Silver rout worsened by ‘destabilizing’ leveraged ETF spree, BIS says
The worst silver sell-off in history at the end of January was accelerated by the growing footprint of retail investors in leveraged exchange-traded funds, according to the Bank for International Settlements.
The white metal collapsed as much as 36% on Jan. 30, its biggest one-day wipeout on record. The abrupt plunge, following a rapid surge of more than 50% in just a few weeks, points to the destabilizing role of retail flows that were amplified by forced sales from leveraged ETFs, the Basel-based institution said in its quarterly report on market developments.
A wave of speculative buying helped push silver to fresh records at the start of the year, aided by geopolitical upheaval and concerns about the US central bank’s independence.

As prices retreated, the largest ETF tracking silver had to quickly shed more than $3 billion worth of futures, according to Bloomberg calculations, unleashing a wave of selling into an already crowded market. The 2x ProShares Ultra Silver ETF, known as AGQ, has to mechanically adjust futures exposure as part of its daily leverage reset, which targets daily investment returns of twice the move in silver futures.

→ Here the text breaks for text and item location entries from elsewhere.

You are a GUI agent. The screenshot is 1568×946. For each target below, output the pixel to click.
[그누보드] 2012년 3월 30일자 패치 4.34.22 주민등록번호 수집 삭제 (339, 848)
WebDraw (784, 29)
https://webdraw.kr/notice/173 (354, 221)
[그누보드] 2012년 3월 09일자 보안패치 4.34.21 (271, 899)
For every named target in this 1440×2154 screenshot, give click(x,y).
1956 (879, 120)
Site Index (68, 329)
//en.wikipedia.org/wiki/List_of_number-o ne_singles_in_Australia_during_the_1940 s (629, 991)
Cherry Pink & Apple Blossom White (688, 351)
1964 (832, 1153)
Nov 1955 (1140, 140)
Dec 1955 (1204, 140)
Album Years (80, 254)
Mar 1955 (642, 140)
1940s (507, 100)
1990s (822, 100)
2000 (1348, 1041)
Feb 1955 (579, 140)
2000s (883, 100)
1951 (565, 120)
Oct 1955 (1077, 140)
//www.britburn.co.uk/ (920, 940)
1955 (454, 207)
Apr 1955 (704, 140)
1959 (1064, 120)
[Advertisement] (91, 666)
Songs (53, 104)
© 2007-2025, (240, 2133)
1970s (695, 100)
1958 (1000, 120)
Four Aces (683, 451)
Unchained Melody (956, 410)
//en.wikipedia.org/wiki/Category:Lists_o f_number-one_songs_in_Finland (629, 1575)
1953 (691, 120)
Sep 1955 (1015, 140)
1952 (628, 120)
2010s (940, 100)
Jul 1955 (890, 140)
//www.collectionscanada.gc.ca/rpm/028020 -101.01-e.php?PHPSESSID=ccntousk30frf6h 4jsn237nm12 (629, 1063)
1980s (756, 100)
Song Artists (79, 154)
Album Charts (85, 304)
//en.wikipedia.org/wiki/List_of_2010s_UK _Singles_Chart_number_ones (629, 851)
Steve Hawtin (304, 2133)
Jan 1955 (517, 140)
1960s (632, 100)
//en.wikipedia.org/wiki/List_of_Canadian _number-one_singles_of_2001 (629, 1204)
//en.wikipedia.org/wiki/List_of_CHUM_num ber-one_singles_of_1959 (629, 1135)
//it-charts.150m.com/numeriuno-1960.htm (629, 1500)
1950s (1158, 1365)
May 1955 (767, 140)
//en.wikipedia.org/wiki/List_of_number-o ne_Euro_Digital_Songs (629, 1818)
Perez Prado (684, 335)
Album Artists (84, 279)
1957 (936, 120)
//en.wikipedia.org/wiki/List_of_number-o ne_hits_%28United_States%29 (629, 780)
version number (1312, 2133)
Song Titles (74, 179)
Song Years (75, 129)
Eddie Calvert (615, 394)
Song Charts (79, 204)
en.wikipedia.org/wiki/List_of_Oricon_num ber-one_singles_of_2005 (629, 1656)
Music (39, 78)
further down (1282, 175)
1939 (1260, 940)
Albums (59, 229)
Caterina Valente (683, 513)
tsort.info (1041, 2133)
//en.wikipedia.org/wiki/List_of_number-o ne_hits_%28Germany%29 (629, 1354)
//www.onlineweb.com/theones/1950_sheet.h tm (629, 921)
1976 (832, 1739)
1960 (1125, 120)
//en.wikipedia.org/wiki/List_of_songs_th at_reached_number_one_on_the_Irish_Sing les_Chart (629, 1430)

“This predictable, momentum‑like trading creates feedback loops that reinforce prevailing trends and can distort prices,” the BIS said. “The footprint of leveraged ETFs’ destabilizing trading appears to have grown amid the retail-driven exuberance in precious metal markets.”
Margin‑triggered liquidations further amplified the sell‑off, the reports authors said. Futures selling combined with leveraged ETF rebalancing to “create a self‑reinforcing loop of lower prices and further margin calls,” they added.
Leveraged ETFs have surged in popularity, with nearly a third of those launched last year featuring some form of leverage, according to data compiled by Bloomberg Intelligence. The US Securities and Exchange Commission recently asked issuers not to move forward with a new wave of planned funds, citing concerns over increasingly aggressive fund structures, according to people familiar with the matter.